■ About this task:
Give the data again exactly, stopping after the "Open the Define" line.

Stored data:
········

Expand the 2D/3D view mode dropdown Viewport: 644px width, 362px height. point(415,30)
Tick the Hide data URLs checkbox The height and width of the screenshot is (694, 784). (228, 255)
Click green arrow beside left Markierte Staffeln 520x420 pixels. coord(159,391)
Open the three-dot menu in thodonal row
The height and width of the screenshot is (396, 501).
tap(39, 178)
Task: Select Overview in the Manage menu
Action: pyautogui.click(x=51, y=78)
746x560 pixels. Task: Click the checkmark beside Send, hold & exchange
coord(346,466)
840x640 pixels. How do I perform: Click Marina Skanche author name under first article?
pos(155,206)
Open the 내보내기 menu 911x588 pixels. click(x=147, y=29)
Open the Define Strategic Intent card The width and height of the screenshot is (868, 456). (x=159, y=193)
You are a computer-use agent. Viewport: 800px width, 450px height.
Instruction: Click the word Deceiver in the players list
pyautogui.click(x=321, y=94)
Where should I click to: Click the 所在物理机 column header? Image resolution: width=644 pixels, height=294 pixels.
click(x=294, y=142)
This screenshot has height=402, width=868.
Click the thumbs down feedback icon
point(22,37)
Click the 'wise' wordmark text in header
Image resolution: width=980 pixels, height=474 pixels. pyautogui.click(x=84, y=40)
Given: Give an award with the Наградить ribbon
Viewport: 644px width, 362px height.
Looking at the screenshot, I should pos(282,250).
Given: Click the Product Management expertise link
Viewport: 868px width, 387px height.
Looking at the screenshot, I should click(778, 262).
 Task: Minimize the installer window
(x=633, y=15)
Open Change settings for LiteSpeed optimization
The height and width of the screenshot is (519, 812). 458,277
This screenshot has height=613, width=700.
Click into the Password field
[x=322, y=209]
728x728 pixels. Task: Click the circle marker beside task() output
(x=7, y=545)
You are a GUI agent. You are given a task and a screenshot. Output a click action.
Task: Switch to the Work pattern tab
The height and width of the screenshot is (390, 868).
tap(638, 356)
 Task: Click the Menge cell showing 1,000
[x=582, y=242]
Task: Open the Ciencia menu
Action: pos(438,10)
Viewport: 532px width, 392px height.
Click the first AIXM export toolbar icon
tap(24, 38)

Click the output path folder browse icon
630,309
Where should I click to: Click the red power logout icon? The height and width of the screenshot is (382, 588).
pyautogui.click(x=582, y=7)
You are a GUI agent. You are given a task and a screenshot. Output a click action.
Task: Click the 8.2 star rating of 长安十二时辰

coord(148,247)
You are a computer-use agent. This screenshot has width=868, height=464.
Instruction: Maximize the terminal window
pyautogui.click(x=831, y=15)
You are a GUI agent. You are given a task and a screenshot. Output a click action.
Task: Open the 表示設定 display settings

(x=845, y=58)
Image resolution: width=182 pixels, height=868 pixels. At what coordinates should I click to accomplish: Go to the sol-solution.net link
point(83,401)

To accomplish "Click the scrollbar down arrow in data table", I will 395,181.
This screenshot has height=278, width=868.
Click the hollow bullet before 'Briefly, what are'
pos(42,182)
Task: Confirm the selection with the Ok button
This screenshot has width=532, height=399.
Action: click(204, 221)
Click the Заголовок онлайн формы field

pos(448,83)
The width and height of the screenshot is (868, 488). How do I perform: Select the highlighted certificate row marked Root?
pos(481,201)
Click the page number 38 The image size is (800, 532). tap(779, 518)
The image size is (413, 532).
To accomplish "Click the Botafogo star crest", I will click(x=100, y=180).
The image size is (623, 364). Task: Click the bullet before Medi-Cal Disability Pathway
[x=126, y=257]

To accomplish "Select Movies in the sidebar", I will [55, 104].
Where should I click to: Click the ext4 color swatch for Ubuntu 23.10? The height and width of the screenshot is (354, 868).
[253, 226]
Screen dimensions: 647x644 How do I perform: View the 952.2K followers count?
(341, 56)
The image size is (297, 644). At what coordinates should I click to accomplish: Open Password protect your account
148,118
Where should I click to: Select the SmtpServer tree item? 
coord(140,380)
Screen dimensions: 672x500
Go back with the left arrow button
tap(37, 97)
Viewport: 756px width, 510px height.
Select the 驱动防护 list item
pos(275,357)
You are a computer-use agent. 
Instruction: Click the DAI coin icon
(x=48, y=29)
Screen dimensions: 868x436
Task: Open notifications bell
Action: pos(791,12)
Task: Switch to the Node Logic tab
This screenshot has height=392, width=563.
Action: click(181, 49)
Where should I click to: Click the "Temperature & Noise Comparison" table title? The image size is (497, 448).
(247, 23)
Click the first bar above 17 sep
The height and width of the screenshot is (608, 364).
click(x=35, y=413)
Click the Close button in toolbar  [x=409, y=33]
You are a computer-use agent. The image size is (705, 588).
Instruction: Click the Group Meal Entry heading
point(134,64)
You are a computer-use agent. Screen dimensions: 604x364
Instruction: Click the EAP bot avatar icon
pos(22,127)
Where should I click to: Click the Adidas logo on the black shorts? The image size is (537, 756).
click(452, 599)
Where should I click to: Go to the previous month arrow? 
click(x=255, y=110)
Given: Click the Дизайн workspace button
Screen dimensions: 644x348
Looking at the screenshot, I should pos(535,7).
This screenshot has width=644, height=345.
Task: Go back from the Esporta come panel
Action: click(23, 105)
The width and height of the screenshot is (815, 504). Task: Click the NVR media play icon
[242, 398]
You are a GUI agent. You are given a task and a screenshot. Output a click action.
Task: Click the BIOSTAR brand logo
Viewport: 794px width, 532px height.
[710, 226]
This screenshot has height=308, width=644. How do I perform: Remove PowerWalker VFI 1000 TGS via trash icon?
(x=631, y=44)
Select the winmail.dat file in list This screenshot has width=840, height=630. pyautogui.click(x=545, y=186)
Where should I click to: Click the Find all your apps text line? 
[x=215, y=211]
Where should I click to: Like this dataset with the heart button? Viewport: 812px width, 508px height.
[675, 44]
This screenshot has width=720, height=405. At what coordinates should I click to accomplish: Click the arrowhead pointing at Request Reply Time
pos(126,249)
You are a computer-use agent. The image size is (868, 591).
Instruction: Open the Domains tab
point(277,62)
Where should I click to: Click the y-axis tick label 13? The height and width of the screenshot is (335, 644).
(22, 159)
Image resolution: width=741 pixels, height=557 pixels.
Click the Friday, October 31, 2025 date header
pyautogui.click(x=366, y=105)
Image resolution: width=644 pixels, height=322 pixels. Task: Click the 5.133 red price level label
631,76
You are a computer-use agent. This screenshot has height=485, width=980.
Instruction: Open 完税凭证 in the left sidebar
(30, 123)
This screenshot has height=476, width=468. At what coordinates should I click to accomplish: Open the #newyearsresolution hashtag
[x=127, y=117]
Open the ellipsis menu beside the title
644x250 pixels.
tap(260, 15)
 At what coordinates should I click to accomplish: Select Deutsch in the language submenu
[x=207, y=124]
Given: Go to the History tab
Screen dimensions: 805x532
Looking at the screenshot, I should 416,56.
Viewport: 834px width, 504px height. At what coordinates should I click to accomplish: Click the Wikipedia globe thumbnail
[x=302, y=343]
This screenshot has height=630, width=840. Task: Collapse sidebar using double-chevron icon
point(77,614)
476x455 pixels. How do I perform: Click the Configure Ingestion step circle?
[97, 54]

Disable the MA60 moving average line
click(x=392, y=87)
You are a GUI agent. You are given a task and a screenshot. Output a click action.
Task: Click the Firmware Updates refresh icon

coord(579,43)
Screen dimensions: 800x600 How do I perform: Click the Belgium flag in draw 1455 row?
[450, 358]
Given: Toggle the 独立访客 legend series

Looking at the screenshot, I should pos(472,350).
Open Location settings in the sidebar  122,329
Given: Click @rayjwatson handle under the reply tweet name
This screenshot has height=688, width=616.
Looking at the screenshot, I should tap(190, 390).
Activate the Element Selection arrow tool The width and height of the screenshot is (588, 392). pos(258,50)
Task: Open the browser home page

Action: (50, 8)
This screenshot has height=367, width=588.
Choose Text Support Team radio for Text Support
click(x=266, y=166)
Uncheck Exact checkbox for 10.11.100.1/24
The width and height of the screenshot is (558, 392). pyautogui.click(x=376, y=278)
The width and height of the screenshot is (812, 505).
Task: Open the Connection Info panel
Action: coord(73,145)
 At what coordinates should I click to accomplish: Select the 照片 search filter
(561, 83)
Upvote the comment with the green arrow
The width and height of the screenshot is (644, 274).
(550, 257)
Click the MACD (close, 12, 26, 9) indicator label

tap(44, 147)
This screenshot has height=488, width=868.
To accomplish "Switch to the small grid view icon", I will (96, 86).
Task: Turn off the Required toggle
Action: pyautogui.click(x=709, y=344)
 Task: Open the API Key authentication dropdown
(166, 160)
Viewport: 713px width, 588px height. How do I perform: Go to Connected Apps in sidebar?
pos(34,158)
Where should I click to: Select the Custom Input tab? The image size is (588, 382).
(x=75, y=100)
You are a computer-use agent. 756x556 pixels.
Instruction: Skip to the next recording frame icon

········

■ Result:
Expand the 2D/3D view mode dropdown Viewport: 644px width, 362px height. point(415,30)
Tick the Hide data URLs checkbox The height and width of the screenshot is (694, 784). (228, 255)
Click green arrow beside left Markierte Staffeln 520x420 pixels. coord(159,391)
Open the three-dot menu in thodonal row
The height and width of the screenshot is (396, 501).
tap(39, 178)
Task: Select Overview in the Manage menu
Action: pyautogui.click(x=51, y=78)
746x560 pixels. Task: Click the checkmark beside Send, hold & exchange
coord(346,466)
840x640 pixels. How do I perform: Click Marina Skanche author name under first article?
pos(155,206)
Open the 내보내기 menu 911x588 pixels. click(x=147, y=29)
Open the Define Strategic Intent card The width and height of the screenshot is (868, 456). (x=159, y=193)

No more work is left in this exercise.